● RECORDS FOR THE TASK
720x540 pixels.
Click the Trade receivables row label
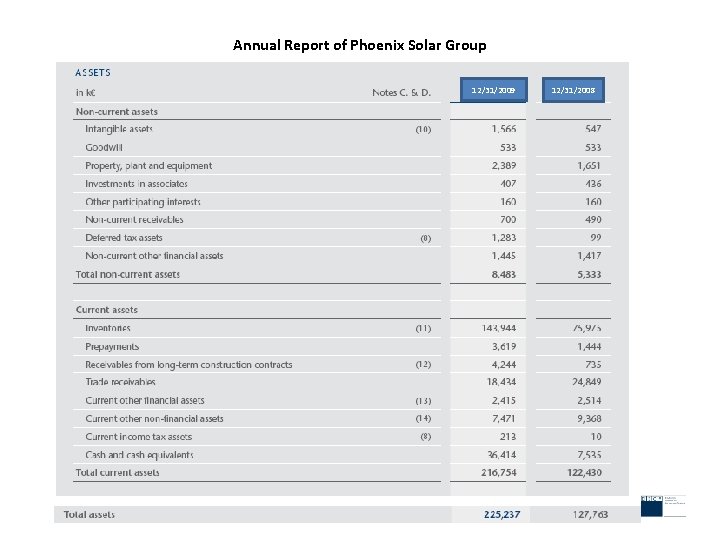click(x=121, y=382)
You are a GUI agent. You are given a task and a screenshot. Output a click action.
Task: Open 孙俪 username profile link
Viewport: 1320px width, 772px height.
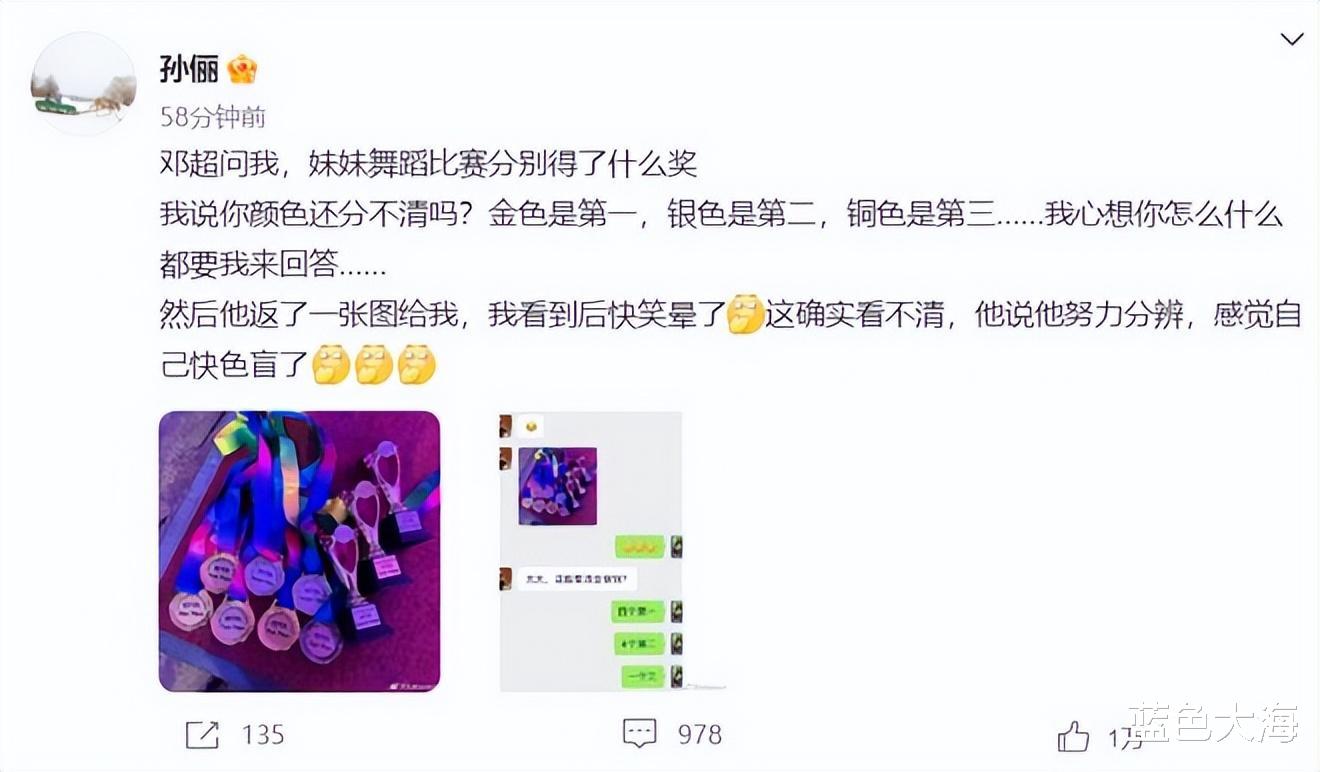(189, 68)
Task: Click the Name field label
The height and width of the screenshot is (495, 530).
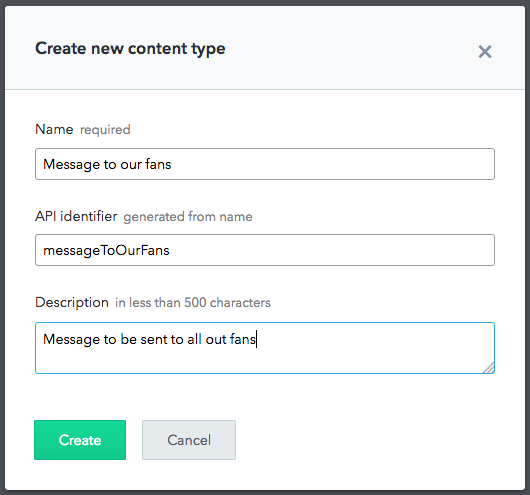Action: pyautogui.click(x=54, y=129)

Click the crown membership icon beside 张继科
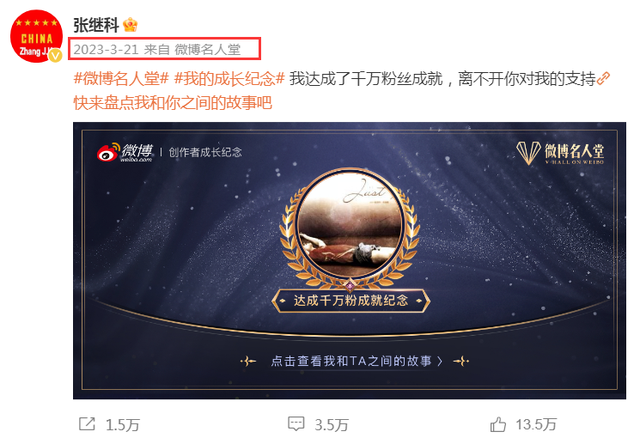click(130, 25)
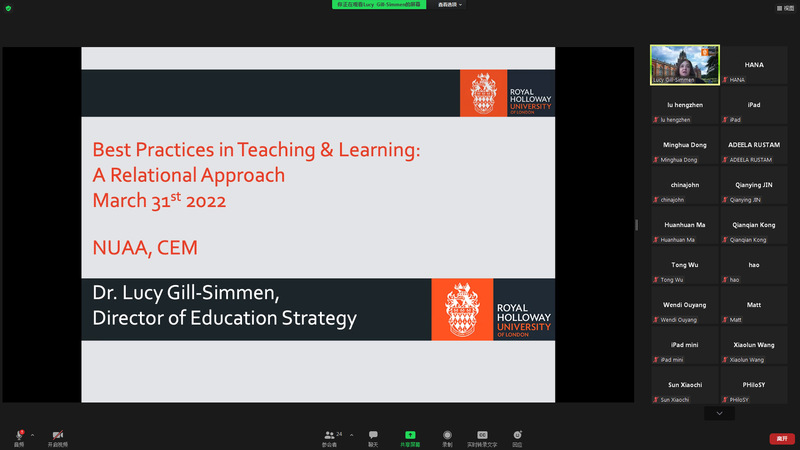Click the Participants icon showing 24
The height and width of the screenshot is (450, 800).
331,436
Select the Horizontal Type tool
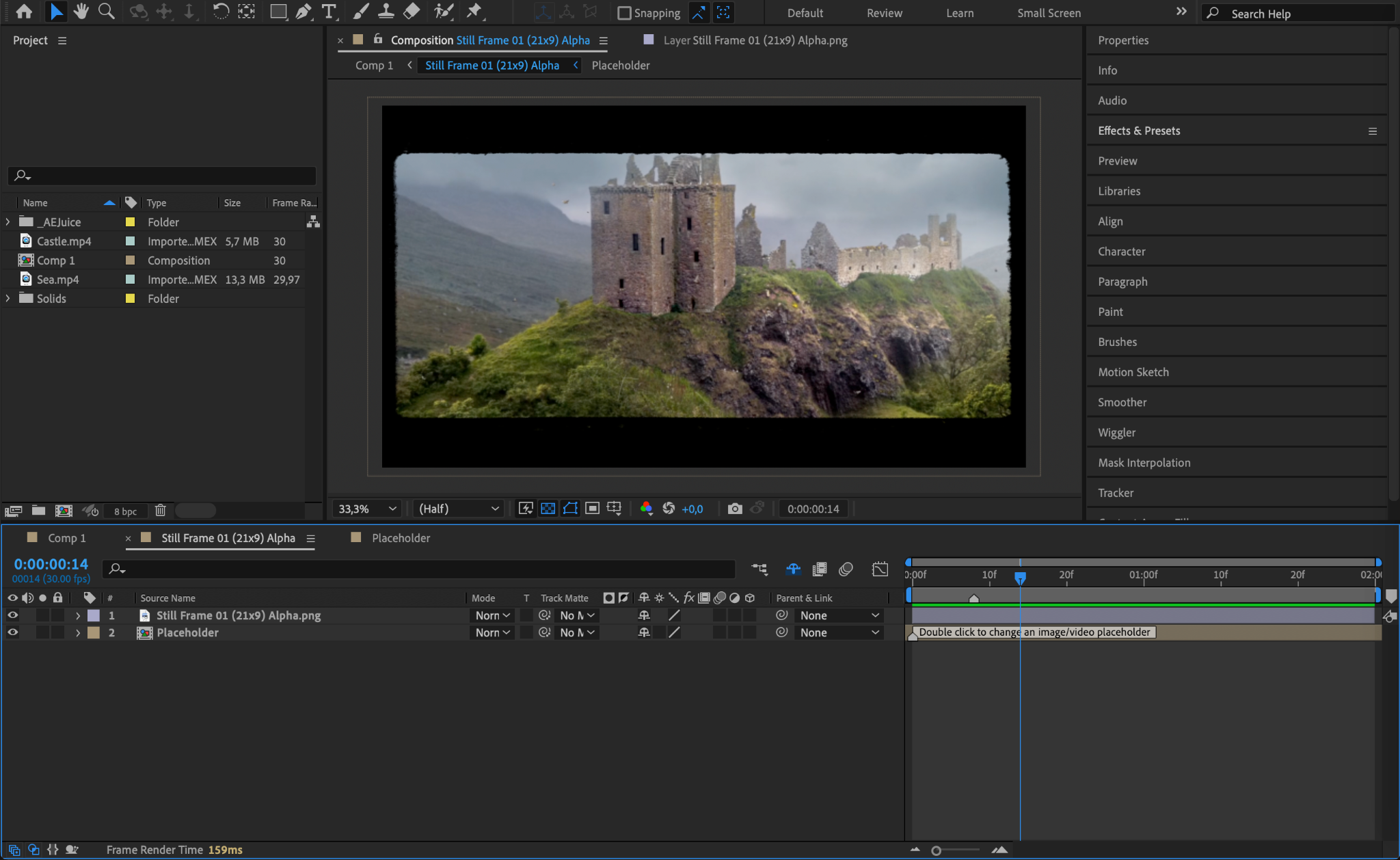 [329, 12]
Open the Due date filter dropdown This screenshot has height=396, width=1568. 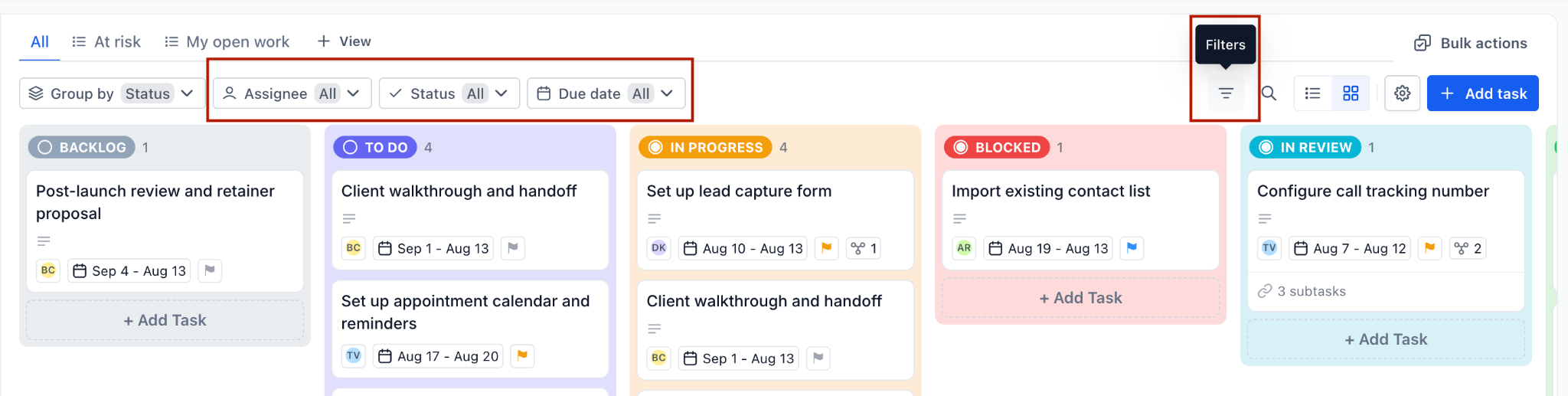(x=606, y=93)
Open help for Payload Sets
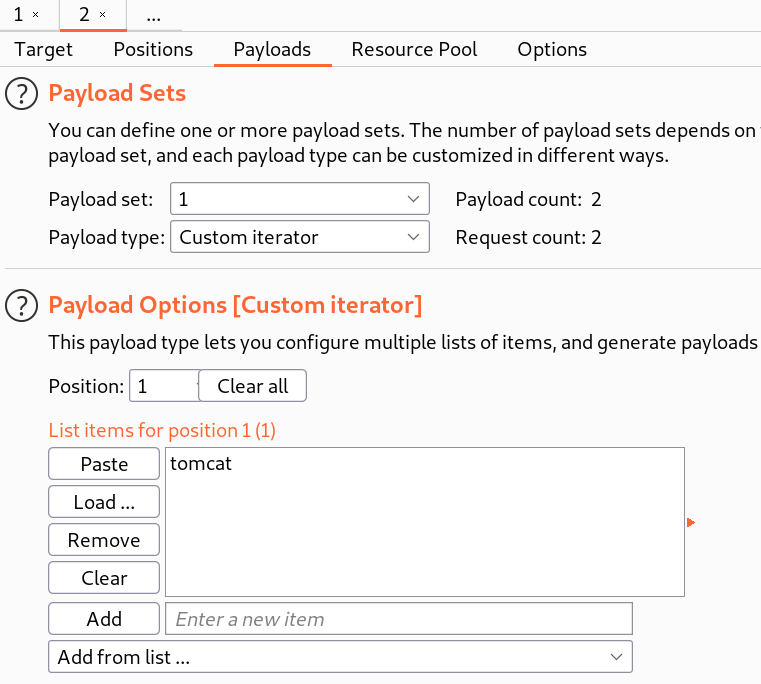761x684 pixels. pyautogui.click(x=20, y=94)
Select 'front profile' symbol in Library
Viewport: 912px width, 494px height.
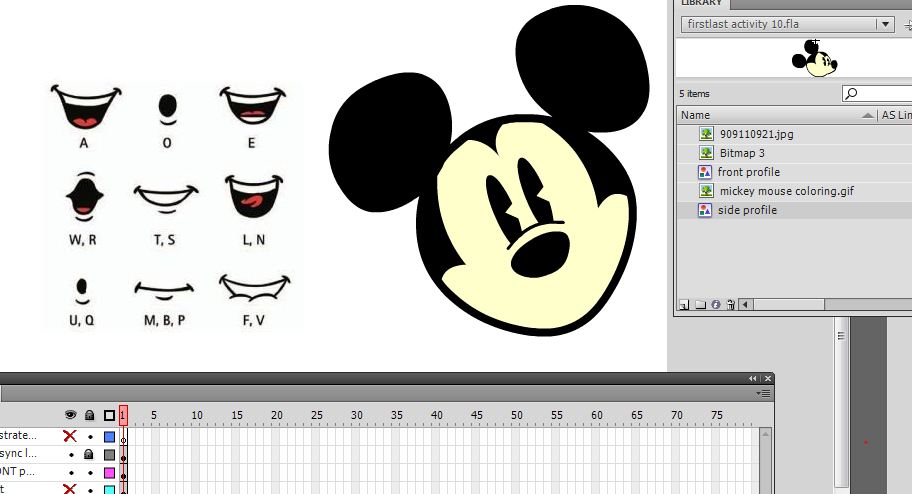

● PROBLEM
Please repeat the rows starting at the line that contains "Select 'front profile' symbol in Library" and running through the end of the rows, both included, leaving out the pictures.

● FULL SOLUTION
Select 'front profile' symbol in Library
Viewport: 912px width, 494px height.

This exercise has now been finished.